=== THE TASK ===
Word for word, set down the full listing below.

=== INPUT DATA ===
= Beginning of Section =
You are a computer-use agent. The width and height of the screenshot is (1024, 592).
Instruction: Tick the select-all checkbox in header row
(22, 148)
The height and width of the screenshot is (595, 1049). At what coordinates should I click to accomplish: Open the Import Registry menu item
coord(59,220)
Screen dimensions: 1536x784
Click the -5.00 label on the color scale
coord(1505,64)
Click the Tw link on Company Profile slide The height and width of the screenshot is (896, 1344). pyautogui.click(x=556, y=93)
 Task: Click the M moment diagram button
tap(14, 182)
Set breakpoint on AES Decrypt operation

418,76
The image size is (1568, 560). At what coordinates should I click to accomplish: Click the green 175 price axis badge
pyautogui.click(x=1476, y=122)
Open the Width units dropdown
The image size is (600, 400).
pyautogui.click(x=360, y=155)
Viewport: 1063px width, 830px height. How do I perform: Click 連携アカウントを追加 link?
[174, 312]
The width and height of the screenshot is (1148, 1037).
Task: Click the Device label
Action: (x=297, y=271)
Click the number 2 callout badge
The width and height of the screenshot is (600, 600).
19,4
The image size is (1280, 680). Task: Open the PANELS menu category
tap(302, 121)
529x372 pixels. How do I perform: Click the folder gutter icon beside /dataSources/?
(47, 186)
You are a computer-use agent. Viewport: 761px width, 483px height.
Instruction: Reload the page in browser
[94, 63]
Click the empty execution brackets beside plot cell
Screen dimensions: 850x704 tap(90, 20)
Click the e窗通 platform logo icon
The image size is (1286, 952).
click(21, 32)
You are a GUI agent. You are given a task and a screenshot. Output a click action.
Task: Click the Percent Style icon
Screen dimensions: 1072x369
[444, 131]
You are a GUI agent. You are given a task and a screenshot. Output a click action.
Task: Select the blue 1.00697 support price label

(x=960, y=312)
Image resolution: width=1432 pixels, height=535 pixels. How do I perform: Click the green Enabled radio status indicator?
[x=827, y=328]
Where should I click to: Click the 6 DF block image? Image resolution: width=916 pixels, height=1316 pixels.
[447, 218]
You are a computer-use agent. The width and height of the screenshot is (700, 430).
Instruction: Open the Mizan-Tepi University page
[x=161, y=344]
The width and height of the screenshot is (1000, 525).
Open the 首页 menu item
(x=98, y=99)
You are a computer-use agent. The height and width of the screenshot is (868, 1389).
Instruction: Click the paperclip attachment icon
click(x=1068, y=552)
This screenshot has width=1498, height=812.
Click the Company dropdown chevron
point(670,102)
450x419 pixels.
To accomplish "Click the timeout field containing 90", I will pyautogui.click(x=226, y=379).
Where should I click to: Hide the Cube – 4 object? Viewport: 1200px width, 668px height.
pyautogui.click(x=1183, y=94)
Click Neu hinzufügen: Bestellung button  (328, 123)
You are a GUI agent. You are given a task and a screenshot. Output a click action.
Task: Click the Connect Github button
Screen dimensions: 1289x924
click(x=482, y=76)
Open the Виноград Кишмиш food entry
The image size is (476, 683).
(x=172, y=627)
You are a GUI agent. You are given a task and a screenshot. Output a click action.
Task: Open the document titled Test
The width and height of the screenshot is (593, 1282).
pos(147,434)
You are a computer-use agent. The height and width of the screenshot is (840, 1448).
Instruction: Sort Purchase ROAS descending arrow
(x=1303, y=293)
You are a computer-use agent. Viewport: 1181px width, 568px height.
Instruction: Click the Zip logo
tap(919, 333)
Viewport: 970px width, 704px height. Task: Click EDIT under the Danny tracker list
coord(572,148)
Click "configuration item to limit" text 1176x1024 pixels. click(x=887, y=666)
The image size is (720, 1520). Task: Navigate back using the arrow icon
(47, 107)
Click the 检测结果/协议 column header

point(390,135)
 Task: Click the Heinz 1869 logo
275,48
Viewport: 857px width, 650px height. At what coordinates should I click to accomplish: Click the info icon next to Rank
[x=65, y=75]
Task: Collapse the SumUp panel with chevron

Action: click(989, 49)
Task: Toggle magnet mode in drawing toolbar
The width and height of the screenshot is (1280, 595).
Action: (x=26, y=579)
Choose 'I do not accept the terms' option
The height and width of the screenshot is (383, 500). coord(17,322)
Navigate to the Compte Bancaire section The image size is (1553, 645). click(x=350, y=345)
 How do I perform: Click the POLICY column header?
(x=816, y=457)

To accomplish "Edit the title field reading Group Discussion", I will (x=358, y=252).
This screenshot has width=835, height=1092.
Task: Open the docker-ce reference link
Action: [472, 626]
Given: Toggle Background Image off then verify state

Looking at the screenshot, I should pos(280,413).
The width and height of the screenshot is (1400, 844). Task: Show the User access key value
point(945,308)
= End of Section =
=== EXERCISE ANSWER ===
You are a computer-use agent. The width and height of the screenshot is (1024, 592).
Instruction: Tick the select-all checkbox in header row
(22, 148)
The height and width of the screenshot is (595, 1049). At what coordinates should I click to accomplish: Open the Import Registry menu item
coord(59,220)
Screen dimensions: 1536x784
Click the -5.00 label on the color scale
coord(1505,64)
Click the Tw link on Company Profile slide The height and width of the screenshot is (896, 1344). pyautogui.click(x=556, y=93)
 Task: Click the M moment diagram button
tap(14, 182)
Set breakpoint on AES Decrypt operation

418,76
The image size is (1568, 560). At what coordinates should I click to accomplish: Click the green 175 price axis badge
pyautogui.click(x=1476, y=122)
Open the Width units dropdown
The image size is (600, 400).
pyautogui.click(x=360, y=155)
Viewport: 1063px width, 830px height. How do I perform: Click 連携アカウントを追加 link?
[174, 312]
The width and height of the screenshot is (1148, 1037).
Task: Click the Device label
Action: (x=297, y=271)
Click the number 2 callout badge
The width and height of the screenshot is (600, 600).
19,4
The image size is (1280, 680). Task: Open the PANELS menu category
tap(302, 121)
529x372 pixels. How do I perform: Click the folder gutter icon beside /dataSources/?
(47, 186)
You are a computer-use agent. Viewport: 761px width, 483px height.
Instruction: Reload the page in browser
[94, 63]
Click the empty execution brackets beside plot cell
Screen dimensions: 850x704 tap(90, 20)
Click the e窗通 platform logo icon
The image size is (1286, 952).
click(21, 32)
You are a GUI agent. You are given a task and a screenshot. Output a click action.
Task: Click the Percent Style icon
Screen dimensions: 1072x369
[444, 131]
You are a GUI agent. You are given a task and a screenshot. Output a click action.
Task: Select the blue 1.00697 support price label

(x=960, y=312)
Image resolution: width=1432 pixels, height=535 pixels. How do I perform: Click the green Enabled radio status indicator?
[x=827, y=328]
Where should I click to: Click the 6 DF block image? Image resolution: width=916 pixels, height=1316 pixels.
[447, 218]
You are a computer-use agent. The width and height of the screenshot is (700, 430).
Instruction: Open the Mizan-Tepi University page
[x=161, y=344]
The width and height of the screenshot is (1000, 525).
Open the 首页 menu item
(x=98, y=99)
You are a computer-use agent. The height and width of the screenshot is (868, 1389).
Instruction: Click the paperclip attachment icon
click(x=1068, y=552)
This screenshot has width=1498, height=812.
Click the Company dropdown chevron
point(670,102)
450x419 pixels.
To accomplish "Click the timeout field containing 90", I will pyautogui.click(x=226, y=379).
Where should I click to: Hide the Cube – 4 object? Viewport: 1200px width, 668px height.
pyautogui.click(x=1183, y=94)
Click Neu hinzufügen: Bestellung button  (328, 123)
You are a GUI agent. You are given a task and a screenshot. Output a click action.
Task: Click the Connect Github button
Screen dimensions: 1289x924
click(x=482, y=76)
Open the Виноград Кишмиш food entry
The image size is (476, 683).
(x=172, y=627)
You are a GUI agent. You are given a task and a screenshot. Output a click action.
Task: Open the document titled Test
The width and height of the screenshot is (593, 1282).
pos(147,434)
You are a computer-use agent. The height and width of the screenshot is (840, 1448).
Instruction: Sort Purchase ROAS descending arrow
(x=1303, y=293)
You are a computer-use agent. Viewport: 1181px width, 568px height.
Instruction: Click the Zip logo
tap(919, 333)
Viewport: 970px width, 704px height. Task: Click EDIT under the Danny tracker list
coord(572,148)
Click "configuration item to limit" text 1176x1024 pixels. click(x=887, y=666)
The image size is (720, 1520). Task: Navigate back using the arrow icon
(47, 107)
Click the 检测结果/协议 column header

point(390,135)
 Task: Click the Heinz 1869 logo
275,48
Viewport: 857px width, 650px height. At what coordinates should I click to accomplish: Click the info icon next to Rank
[x=65, y=75]
Task: Collapse the SumUp panel with chevron

Action: click(989, 49)
Task: Toggle magnet mode in drawing toolbar
The width and height of the screenshot is (1280, 595).
Action: (x=26, y=579)
Choose 'I do not accept the terms' option
The height and width of the screenshot is (383, 500). coord(17,322)
Navigate to the Compte Bancaire section The image size is (1553, 645). click(x=350, y=345)
 How do I perform: Click the POLICY column header?
(x=816, y=457)

To accomplish "Edit the title field reading Group Discussion", I will (x=358, y=252).
This screenshot has width=835, height=1092.
Task: Open the docker-ce reference link
Action: [472, 626]
Given: Toggle Background Image off then verify state

Looking at the screenshot, I should pos(280,413).
The width and height of the screenshot is (1400, 844). Task: Show the User access key value
point(945,308)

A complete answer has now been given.